Pandas 如何从数据透视表中进行加权字数计算
这是我的透视表Pandas 如何从数据透视表中进行加权字数计算,pandas,dataframe,Pandas,Dataframe,这是我的透视表 No Keyword Count 1 Sell Laptop Online 10 2 Buy Computer Online 8 3 Laptop and Case 5 这是我想要的 No Word Count 1 Online 18 2 Laptop 15 3 Sell 10 4 Buy 8 5 Computer 8 6 and
No Keyword Count
1 Sell Laptop Online 10
2 Buy Computer Online 8
3 Laptop and Case 5
这是我想要的
No Word Count
1 Online 18
2 Laptop 15
3 Sell 10
4 Buy 8
5 Computer 8
6 and 5
7 Case 5
我所做的是
df['Word'].apply(lambda x: x.str.split(expand=True).stack()).stack().value_counts()
但结果是
No Word Count
1 Online 2
2 Laptop 2
3 Sell 1
4 Buy 1
5 Computer 1
6 and 1
7 Case 1
我想从数据透视表中加权字数使用:
No Keyword Count
1 Sell Laptop Online 10
2 Buy Computer Online 8
3 Laptop and Case 5
df1 = (df.set_index('Count')['Keyword']
.str.split(expand=True)
.stack()
.reset_index(name='Word')
.groupby('Word')['Count']
.sum()
.sort_values(ascending=False)
.reset_index())
说明:
Count
设置为索引,以防止丢失此信息DataFrame
by多索引
转换为列系列
按from itertools import chain
s = df['Keyword'].str.split()
df = pd.DataFrame({
'Word' : list(chain.from_iterable(s.values.tolist())),
'Count' : df['Count'].repeat(s.str.len())
})
print (df)
Word Count
0 Sell 10
0 Laptop 10
0 Online 10
1 Buy 8
1 Computer 8
1 Online 8
2 Laptop 5
2 and 5
2 Case 5
df1 = df.groupby('Word')['Count'].sum().sort_values(ascending=False).reset_index()
print (df1)
Word Count
0 Online 18
1 Laptop 15
2 Sell 10
3 Computer 8
4 Buy 8
5 and 5
6 Case 5
说明:
Count
值,将关键字的拆分值计数到新的数据帧
sum
,排序序列和最后一次reset\u索引
这里有一个简单的方法,只需一个热编码
df['Keyword'].str.get_dummies(sep=' ').mul(df['Count'],axis=0).sum(0).to_frame('Count')
Count
Buy 8
Case 5
Computer 8
Laptop 15
Online 18
Sell 10
and 5
如果速度提高,请尝试scikit的多标签二进制软件。

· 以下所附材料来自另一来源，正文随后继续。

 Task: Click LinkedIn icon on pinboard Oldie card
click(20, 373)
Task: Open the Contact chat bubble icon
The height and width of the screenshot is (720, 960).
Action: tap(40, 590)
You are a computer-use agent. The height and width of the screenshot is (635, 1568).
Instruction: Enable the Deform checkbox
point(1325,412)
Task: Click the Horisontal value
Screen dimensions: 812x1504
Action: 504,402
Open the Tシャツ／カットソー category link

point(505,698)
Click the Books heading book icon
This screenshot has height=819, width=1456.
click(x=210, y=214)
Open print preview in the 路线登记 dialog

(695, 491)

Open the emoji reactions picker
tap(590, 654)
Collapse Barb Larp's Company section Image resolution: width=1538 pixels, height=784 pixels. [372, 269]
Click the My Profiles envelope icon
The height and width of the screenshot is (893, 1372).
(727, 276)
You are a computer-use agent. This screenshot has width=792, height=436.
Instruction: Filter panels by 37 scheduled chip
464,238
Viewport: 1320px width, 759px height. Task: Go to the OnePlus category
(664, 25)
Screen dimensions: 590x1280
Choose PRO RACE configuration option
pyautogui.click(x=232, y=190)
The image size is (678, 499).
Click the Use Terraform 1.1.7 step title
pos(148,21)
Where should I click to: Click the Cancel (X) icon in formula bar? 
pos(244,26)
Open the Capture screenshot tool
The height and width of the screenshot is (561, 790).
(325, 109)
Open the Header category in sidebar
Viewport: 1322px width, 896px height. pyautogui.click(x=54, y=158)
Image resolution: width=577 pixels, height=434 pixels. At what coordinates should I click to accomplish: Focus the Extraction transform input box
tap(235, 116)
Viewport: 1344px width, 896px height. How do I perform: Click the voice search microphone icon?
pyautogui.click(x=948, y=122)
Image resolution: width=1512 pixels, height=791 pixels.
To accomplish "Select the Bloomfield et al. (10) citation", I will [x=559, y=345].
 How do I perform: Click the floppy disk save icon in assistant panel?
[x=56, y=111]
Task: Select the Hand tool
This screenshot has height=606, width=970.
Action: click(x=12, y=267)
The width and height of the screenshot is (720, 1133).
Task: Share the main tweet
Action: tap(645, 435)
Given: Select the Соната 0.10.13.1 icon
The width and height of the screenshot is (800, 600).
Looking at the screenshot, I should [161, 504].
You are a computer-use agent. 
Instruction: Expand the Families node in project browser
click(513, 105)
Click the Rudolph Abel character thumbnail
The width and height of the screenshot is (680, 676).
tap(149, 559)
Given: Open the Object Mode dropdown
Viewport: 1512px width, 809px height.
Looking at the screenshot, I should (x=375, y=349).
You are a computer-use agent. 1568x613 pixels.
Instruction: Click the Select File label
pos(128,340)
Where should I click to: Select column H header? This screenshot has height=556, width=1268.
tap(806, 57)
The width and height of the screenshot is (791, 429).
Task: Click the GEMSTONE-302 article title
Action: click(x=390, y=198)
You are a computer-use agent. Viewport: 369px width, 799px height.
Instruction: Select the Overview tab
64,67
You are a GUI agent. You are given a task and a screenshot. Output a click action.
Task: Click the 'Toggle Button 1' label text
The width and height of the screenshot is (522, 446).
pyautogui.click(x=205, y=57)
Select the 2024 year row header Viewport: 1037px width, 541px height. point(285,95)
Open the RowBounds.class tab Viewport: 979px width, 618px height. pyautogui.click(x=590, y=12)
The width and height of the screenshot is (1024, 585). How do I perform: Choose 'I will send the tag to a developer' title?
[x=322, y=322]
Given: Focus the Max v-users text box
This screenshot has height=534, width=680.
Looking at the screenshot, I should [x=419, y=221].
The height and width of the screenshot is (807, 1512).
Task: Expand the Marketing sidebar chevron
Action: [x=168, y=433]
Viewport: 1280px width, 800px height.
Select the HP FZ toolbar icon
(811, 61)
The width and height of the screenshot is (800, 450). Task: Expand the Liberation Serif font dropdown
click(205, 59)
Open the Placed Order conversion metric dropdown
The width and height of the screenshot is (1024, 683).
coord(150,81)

i、 e
from sklearn.preprocessing import MultiLabelBinarizer
vec = MultiLabelBinarizer()
oh = (vec.fit_transform(df['Keyword'].str.split()) * df['Count'].values[:,None]).sum(0)
pd.DataFrame({'Count': oh ,'Word':vec.classes_})
说明:
Get dummies将生成热编码数据帧
Buy Case Computer Laptop Online Sell and
0 0 0 0 1 1 1 0
1 1 0 1 0 1 0 0
2 0 1 0 1 0 0 1
与各列的计数相乘
Buy Case Computer Laptop Online Sell and
0 0 0 0 10 10 10 0
1 8 0 8 0 8 0 0
2 0 5 0 5 0 0 5
求和并转换为数据帧
Buy 8
Case 5
Computer 8
Laptop 15
Online 18
Sell 10
and 5
dtype: int64
df['Keyword'].str.get_dummies(sep=' ').mul(df['Count'],axis=0).sum(0).to_frame('Count')
Count
Buy 8
Case 5
Computer 8
Laptop 15
Online 18
Sell 10
and 5
from sklearn.preprocessing import MultiLabelBinarizer
vec = MultiLabelBinarizer()
oh = (vec.fit_transform(df['Keyword'].str.split()) * df['Count'].values[:,None]).sum(0)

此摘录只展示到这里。